Hearing examiner Michael Bangs wrote in an opinion dated Thursday but made public Monday that it was clear the former assistant football coach was no longer a Penn State employee after his 1999 retirement. That was critical to the pension dispute because the state Pension Forfeiture Act was expanded five years later, in 2004, to add sexual offenses to the list of crimes that trigger forfeiture.
"The Pennsylvania forfeiture law is simply not applicable to SERS' members who commit crimes after they have begun receiving their pensions, which is really what SERS is attempting to do in this case," Bangs wrote. "The courts simply cannot extend the current law beyond any rational interpretation of its current form."
Both Sandusky and the State Employees' Retirement System can respond to the recommendation, after which the retirement system board will decide whether the pension should be reinstated. That could occur this fall, and if Sandusky loses he could appeal to state courts.
Sandusky's lawyer, Chuck Benjamin, said Monday he was pleased with the ruling, which accepted Benjamin's argument that a report by former FBI director Louis Freeh was incorrect when it claimed Sandusky received 71 post-retirement payments from Penn State. In fact there were just a handful, and half were travel reimbursements, Benjamin said.
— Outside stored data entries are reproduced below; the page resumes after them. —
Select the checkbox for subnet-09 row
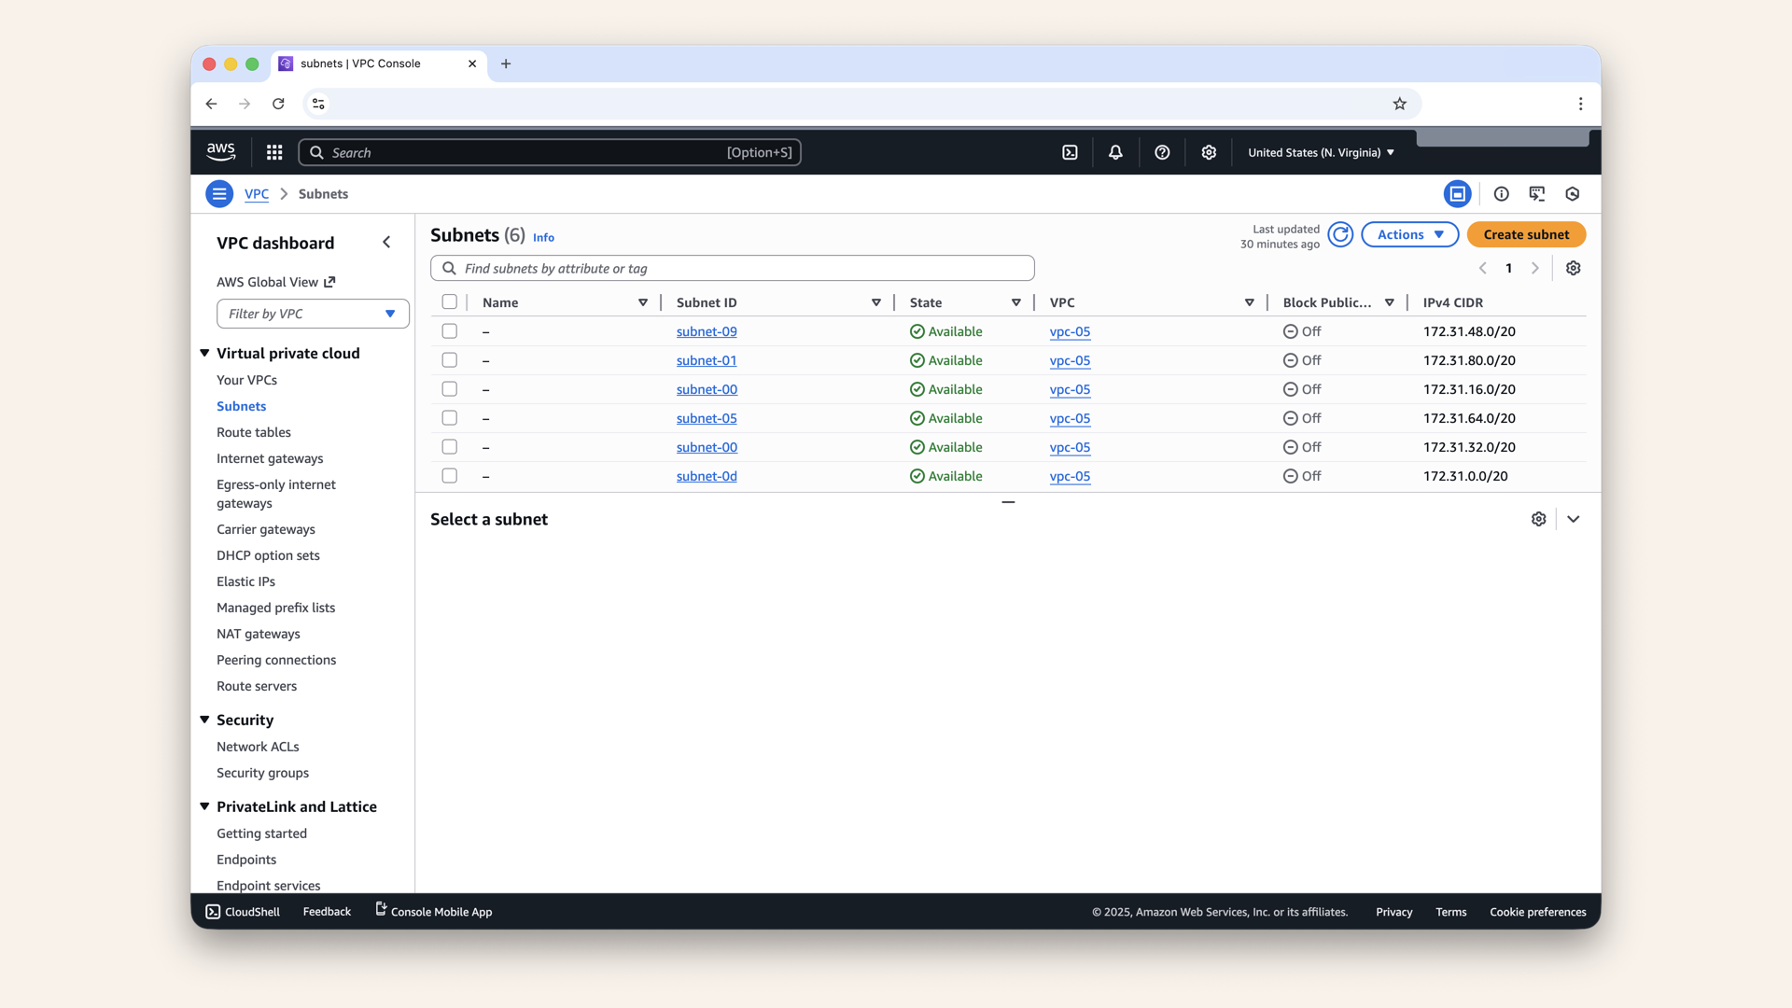This screenshot has height=1008, width=1792. (449, 331)
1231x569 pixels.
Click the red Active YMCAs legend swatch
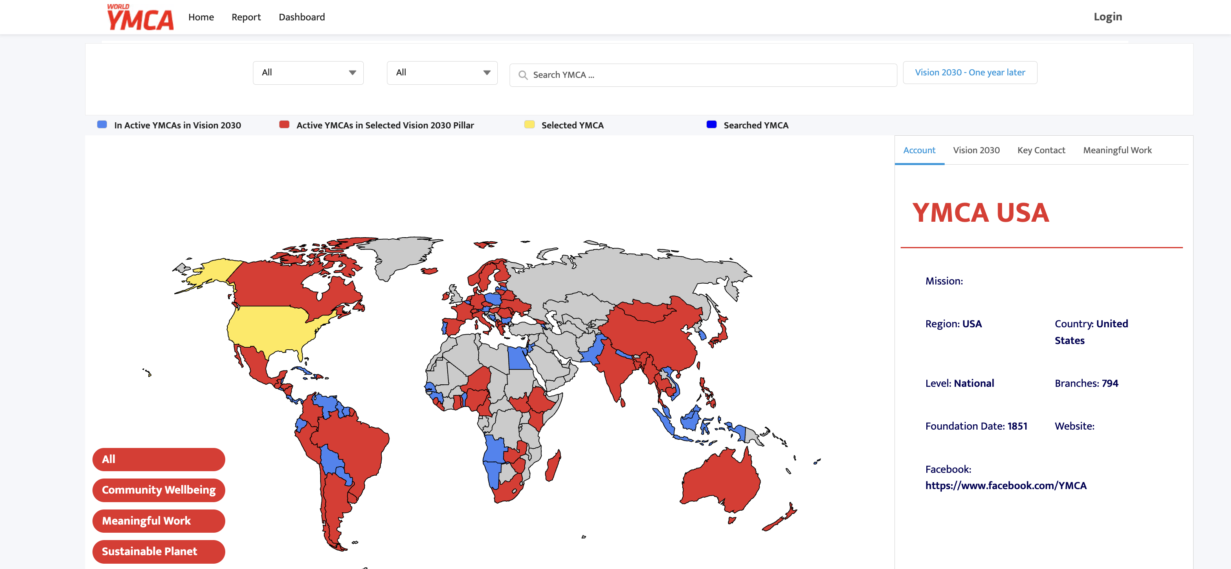point(284,125)
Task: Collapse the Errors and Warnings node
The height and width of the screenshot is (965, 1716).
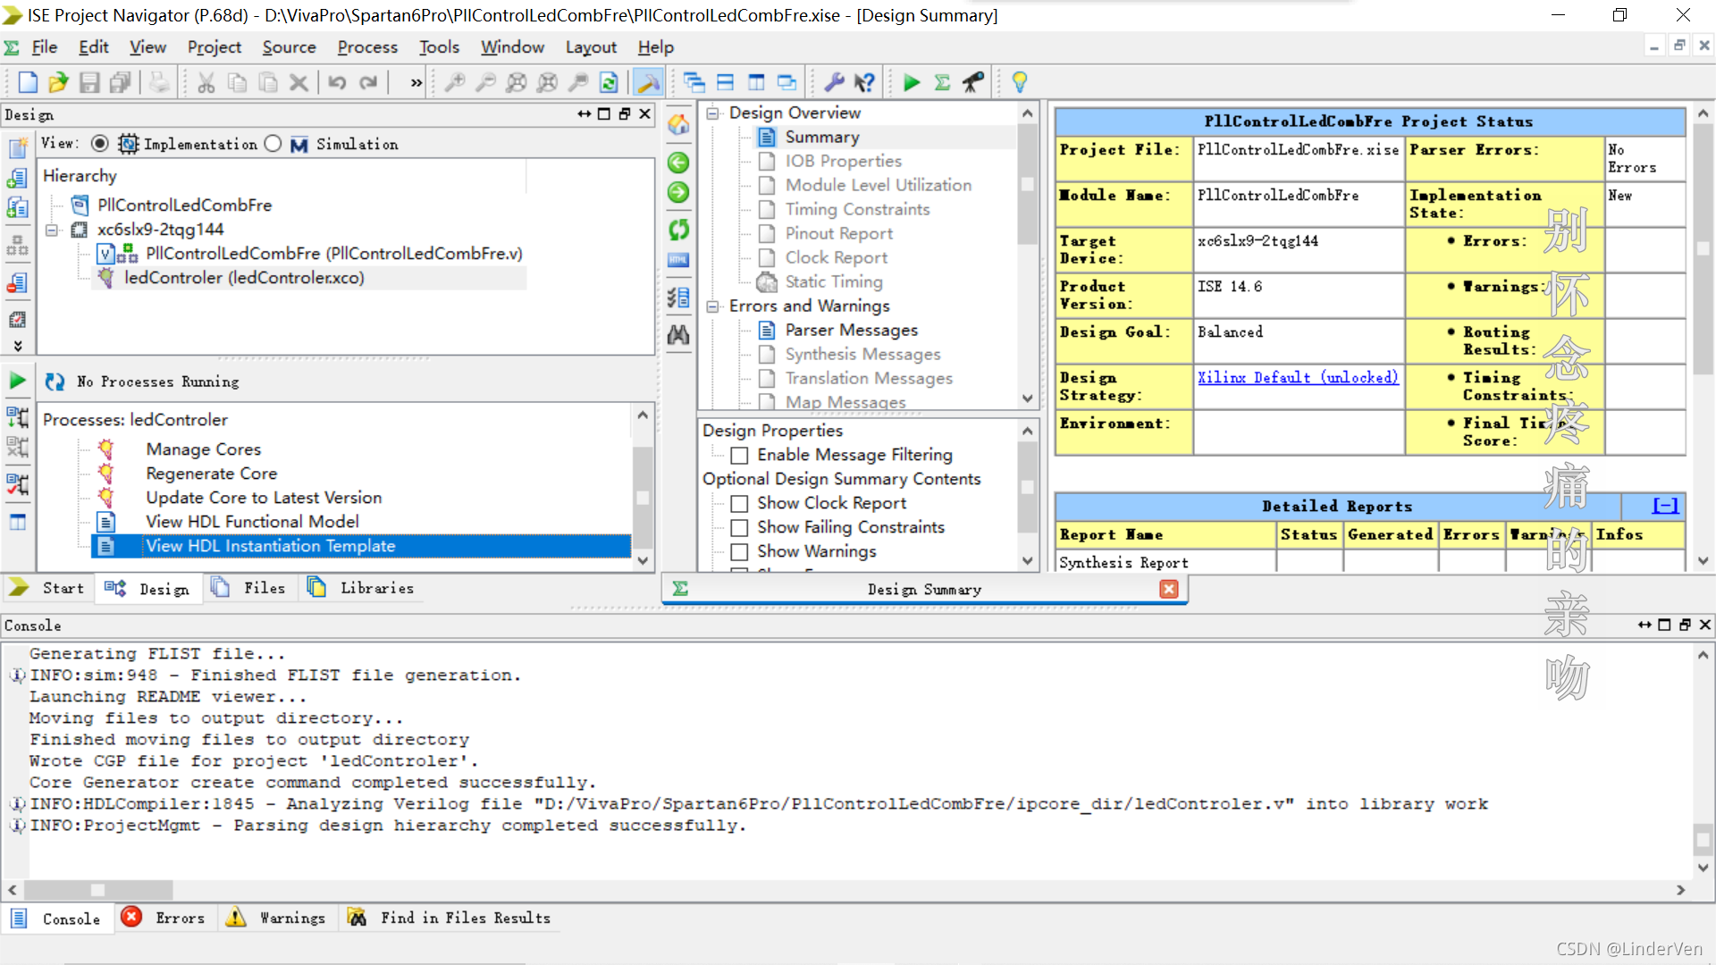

"The unfortunate thing here is that SERS acted on the mistaken belief that the Freeh report was correct when the undisputed evidence showed it wasn't correct," Benjamin said.
Sandusky testified in January on the pension issue by video link from a state prison in southwestern Pennsylvania. He was the only witness his lawyers called.
His pension benefits include a 50 percent survivor's annuity for his wife, Dottie.
The 70-year-old Sandusky is serving a 30- to 60-year state prison sentence after being convicted two years ago of sexual abuse of 10 boys.